*Problem to work on*
Below are records; say how many of their lines include the word "marker", giving nothing but the number.

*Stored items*
————————
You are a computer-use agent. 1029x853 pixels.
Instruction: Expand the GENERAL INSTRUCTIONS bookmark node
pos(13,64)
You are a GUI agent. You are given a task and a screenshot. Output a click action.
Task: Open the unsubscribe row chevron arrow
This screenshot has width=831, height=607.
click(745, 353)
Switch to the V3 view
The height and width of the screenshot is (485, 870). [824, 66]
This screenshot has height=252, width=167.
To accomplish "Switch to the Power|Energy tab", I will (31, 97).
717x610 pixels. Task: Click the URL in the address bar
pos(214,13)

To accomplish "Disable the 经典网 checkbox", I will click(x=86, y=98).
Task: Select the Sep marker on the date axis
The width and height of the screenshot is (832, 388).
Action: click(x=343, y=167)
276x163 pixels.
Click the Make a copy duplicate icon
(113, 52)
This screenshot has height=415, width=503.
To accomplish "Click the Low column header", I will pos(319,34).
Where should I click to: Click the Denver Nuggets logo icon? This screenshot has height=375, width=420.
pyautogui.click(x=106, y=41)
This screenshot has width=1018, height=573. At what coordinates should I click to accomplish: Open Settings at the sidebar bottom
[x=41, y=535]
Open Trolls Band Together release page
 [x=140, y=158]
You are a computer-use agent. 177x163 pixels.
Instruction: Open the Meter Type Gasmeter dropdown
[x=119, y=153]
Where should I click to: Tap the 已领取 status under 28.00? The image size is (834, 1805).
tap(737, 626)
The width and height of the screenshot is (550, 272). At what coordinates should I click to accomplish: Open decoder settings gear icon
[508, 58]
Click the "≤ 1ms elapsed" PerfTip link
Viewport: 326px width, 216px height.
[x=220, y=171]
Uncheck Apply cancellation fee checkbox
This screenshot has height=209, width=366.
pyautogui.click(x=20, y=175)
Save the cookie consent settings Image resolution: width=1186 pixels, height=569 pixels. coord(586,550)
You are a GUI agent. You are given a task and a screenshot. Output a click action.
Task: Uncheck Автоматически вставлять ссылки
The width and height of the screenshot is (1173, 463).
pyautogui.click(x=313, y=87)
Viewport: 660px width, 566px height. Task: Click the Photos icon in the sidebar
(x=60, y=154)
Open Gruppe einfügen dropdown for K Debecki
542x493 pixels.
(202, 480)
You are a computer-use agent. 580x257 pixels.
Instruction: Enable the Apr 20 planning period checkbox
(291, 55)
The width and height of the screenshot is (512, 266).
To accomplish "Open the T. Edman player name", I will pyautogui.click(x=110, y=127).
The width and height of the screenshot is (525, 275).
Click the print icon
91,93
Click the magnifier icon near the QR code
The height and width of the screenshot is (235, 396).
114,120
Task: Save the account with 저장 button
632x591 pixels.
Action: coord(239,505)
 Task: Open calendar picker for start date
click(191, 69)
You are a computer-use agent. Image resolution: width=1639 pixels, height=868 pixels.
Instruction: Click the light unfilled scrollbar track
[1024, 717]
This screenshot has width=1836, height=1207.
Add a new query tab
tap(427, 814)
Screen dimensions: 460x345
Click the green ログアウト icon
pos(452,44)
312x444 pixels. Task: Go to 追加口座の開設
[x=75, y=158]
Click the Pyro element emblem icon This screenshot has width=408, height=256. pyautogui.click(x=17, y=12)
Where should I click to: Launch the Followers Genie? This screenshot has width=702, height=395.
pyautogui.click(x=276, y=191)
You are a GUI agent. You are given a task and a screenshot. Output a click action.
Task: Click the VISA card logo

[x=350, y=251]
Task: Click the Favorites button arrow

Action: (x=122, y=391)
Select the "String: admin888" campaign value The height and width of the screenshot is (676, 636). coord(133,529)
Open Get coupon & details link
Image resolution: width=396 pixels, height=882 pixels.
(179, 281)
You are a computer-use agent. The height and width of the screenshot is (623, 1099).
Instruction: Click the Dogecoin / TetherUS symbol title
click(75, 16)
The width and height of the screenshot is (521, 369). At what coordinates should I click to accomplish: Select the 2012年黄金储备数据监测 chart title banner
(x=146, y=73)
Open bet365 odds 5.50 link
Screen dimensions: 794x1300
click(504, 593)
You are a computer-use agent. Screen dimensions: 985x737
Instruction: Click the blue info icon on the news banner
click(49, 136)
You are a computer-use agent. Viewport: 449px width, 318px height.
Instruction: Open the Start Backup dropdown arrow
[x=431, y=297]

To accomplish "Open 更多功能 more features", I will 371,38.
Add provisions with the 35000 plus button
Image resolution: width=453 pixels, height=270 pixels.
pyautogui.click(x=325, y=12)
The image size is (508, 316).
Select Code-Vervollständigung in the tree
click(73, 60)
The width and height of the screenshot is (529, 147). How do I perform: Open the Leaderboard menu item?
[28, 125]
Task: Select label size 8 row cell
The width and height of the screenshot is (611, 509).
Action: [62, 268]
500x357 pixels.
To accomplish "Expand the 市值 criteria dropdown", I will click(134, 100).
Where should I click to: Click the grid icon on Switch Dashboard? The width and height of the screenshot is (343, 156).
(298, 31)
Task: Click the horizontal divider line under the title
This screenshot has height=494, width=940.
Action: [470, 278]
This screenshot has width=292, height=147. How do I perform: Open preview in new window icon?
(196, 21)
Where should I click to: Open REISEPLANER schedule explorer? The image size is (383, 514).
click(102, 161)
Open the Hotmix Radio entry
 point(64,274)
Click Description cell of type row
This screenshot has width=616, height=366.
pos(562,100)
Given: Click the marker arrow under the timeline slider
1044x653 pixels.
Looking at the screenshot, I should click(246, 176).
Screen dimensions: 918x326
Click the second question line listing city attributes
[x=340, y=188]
————————
*Exercise solution*
2